Hachhethu, Krishna, Contributions to Nepalese Studies


The "decline of history" in Nepal was the focus of an article in one daily paper (Nepal Samachar Patra) on August 29, 2001. Six months earlier, another daily carried a piece on an "empty in history class and history teacher turn[ing] into student of sociology" (Kantipur 2001, February 15). Both reports highlighted four specific problems: the unavailability of jobs for history post-graduates, the decline in the number of history students in Tribhuvan University (TU), an outdated curriculum, and the attraction of sociology/anthropology for students in higher education. The state of some other social science disciplines is not much different. The opinions expressed in a seminar on Social Science in Nepal illustrate the problems.

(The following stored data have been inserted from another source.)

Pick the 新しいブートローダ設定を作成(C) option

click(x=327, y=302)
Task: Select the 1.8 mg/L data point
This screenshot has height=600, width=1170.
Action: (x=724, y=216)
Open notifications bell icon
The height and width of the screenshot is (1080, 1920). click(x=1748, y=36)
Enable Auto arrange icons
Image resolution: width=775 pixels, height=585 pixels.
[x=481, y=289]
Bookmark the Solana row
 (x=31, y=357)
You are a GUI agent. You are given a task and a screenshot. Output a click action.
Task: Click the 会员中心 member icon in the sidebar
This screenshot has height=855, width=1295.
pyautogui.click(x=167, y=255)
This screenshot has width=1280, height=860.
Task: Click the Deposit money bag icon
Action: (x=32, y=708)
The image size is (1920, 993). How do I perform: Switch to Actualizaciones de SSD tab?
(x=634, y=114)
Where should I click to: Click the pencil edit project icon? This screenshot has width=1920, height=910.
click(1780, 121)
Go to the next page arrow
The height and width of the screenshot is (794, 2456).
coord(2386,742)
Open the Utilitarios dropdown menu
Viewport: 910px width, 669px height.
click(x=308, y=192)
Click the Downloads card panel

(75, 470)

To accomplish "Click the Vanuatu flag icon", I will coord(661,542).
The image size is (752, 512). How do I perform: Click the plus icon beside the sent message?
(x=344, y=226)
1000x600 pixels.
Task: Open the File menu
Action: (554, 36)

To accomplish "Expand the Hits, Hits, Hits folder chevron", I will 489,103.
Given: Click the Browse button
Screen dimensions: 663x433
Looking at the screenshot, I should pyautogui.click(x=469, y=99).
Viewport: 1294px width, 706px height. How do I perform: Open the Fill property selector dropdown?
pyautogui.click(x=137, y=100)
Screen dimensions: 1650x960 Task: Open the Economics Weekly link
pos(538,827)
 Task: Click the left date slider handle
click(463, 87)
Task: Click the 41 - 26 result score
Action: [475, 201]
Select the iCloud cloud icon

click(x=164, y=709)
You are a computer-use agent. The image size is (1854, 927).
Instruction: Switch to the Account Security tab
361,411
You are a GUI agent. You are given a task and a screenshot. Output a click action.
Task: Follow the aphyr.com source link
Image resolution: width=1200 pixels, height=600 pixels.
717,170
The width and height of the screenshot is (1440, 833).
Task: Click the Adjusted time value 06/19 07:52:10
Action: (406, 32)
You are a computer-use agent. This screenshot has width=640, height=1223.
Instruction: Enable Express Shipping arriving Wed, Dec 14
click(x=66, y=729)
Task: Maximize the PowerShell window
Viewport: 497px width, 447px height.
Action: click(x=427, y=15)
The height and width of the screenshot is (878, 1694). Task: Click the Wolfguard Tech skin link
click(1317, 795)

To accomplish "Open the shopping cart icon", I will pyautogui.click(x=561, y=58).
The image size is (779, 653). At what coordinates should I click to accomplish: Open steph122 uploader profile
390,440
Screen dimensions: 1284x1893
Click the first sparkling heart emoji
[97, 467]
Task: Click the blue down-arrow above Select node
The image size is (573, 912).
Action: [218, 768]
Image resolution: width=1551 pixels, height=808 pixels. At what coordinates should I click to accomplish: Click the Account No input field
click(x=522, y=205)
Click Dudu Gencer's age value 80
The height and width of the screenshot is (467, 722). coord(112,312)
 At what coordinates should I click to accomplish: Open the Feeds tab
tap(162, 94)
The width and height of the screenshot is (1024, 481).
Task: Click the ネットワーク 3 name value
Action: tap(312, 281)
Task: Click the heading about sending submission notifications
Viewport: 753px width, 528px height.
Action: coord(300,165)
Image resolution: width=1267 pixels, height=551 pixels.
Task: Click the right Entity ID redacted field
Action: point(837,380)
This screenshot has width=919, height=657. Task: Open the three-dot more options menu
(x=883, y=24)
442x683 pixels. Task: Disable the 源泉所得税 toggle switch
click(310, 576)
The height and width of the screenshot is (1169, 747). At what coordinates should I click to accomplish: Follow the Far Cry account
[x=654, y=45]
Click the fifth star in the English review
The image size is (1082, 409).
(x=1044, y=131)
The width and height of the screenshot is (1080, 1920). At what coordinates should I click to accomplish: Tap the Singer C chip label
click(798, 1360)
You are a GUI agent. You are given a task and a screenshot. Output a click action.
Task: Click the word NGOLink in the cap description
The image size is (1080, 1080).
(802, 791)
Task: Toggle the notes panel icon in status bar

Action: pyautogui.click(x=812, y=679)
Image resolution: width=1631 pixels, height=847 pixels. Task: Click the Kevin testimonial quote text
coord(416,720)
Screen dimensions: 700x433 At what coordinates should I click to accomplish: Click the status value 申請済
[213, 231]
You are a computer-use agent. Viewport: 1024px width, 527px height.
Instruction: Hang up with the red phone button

It was claimed that "Political Science ... has progressively lost its erstwhile charm and appeal" (Jaisawal and Amatya, 1997: 57) and that "research (economics) in Nepal is confined to feasibility studies and evaluation of projects and a few empirical analysis.... Academic research [is] confined to Ph.D. (and some times Master's) dissertation (Sharma 1997: 69), though the economics department still enrols large numbers of students. While sociology/anthropology is an emerging discipline, most experts prefer acting as consultants of Non-Governmental Organizations (NGOs) and International Non-Governmental Organizations (INGOs) than. as serious academics. "For some, research is done for career or professional interests and for many others for making a living (Bhattachan 1997: 13). The above statements clearly show the erosion in the quality of social sciences in TU.

The monopoly of TU in higher education and research has recently been broken with the establishment of three new universities, but it has hardly improved the Situation because none of these newly established institutions have introduced social sciences faculty. The mushrooming of private research centres and NGOs due to availability of foreign funds has certainly opened up new avenues and broadened the scope of social sciences research. However, research work has largely been downgraded into report writing, creating an adverse impact on the academic environment of TU since most NGOs and private research centers rely heavily on its teachers and researchers.

The above brief sketch of the academic environment within and outside the university indicates that the state of social sciences research in Nepal is far from satisfactory. Why is it so? This paper will try to make a comprehensive assessment of research in the history, political science, economics, and sociology/anthropology of Nepal, considering these disciplines as the core of social science.

The paper consists of five sections. It begins with a brief review of the history of social sciences in Nepal. The second section identifies some major institutions in government, university, private research institutions and NGOs, which have produced social science knowledge, and analyses their research activities. Section three deals with a case study of two leading research Centres in Nepal. The fourth section focuses on resources i.e. books, journals, libraries and funds of research. Finally, there are some recommendations for the improvement of social sciences research in the country.

Before I enter into the main subject, it will be relevant here to recall three major political events of Nepal, which have had a profound impact on, the overall educational environment, particularly as regards social science subjects. The first is the advent of democracy in February 1951, which opened up an opportunity of education-for the people. In the past during the oligarchic Rana regime (1846-1950), education was virtually prohibited except for the members of ruling family and other privileged groups. The open educational environment in the post-Rana period was stalled by a royal coup against democracy in December 1960. Though the newly established regimented partyless panchayat system expedited development in education, the regime, by its New Education.